Retail’s rush toward AI-driven shopping has created a security headache that’s no longer confined to the holiday season; it’s now a year-round battle. That’s the central message of Akamai’s latest State of the Internet report, “Attacks on Commerce,” which paints commerce as the internet’s most heavily targeted industry across nearly every threat category.
Bots are everywhere and increasingly hard to spot
Commerce attracted more automated bot traffic than any other sector in 2025, with activity climbing 19% year over year. Retail alone accounted for roughly six in ten of those bot interactions, while travel and hospitality made up the rest. Growth was especially sharp in Asia-Pacific and Latin America, where online retail is still maturing.
The bigger worry, though, is AI bots specifically. Nearly half of all AI bot traffic tracked by Akamai targeted commerce sites between mid and late 2025—more than three times the volume hitting the next closest industry, media. Most of that came from AI training crawlers scraping product and pricing data, followed by AI-powered fetchers and search tools from companies like OpenAI, ByteDance, and Anthropic.
Chatbots and AI agents: A new attack surface
As retailers deploy customer-facing chatbots and autonomous shopping agents, criminals have found fresh ways in. Attackers use crafted prompts—so-called “leaky faucet” attacks—to trick chatbots into honouring expired discount codes or approving bogus returns. More alarmingly, AI shopping agents themselves can be hijacked, letting fraudsters exploit stored payment details across multiple retailers before anyone notices.

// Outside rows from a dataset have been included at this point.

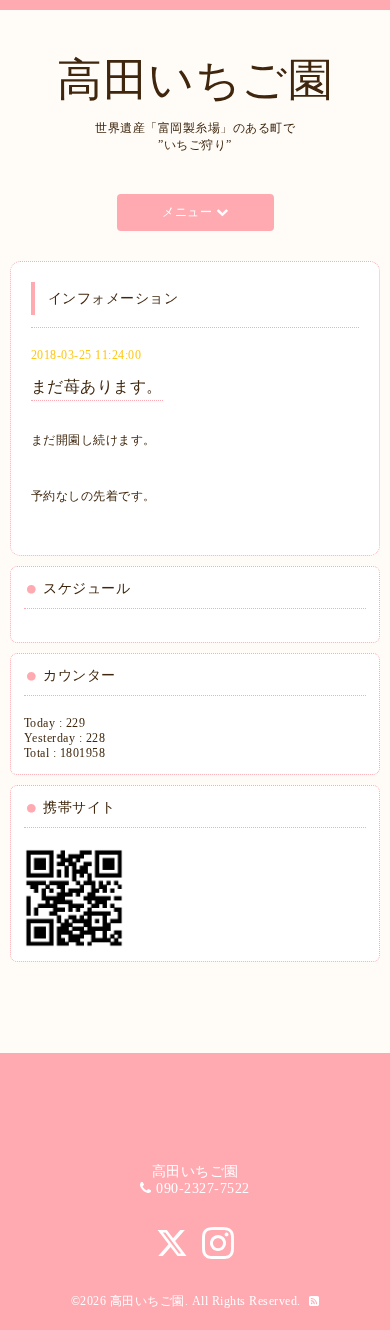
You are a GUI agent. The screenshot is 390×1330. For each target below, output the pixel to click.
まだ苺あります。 (97, 386)
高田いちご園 (195, 80)
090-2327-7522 (203, 1188)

APIs are the new front door
The report flags a clear shift: attackers increasingly go after APIs rather than traditional web applications. API-targeted attacks grew 9% year over year and, for the first time, outpaced attacks on standard applications. Retailers bore the brunt, accounting for over half of all API attacks in the sector. Yet Akamai found a troubling gap—most companies believe they have a full API inventory, but very few actually know which of those APIs expose sensitive customer data.
DDoS attacks and political hacktivism
Commerce also topped the list for Layer 7 DDoS attacks, application-layer assaults designed to overwhelm checkout systems without knocking sites fully offline. Retail again dominated, representing 84% of such attacks. Notably, the report highlights a pro-Iran hacktivist group, the 313 Team, which has pivoted from government targets to e-commerce, blending botnets and traffic-mimicking techniques to disrupt retailers.
Fraud is getting more industrialised
Beyond bots, credential theft, phishing, and malware remain persistent threats, with phishing volumes tripling between February and April as scammers shifted toward urgency-based scams like fake delivery alerts.
Akamai’s bottom line: blanket-blocking bots isn’t viable anymore, since legitimate AI shopping tools now drive real revenue. Instead, the report urges retailers to build smarter, risk-based defences—treating security readiness as a business continuity issue, not a seasonal chore.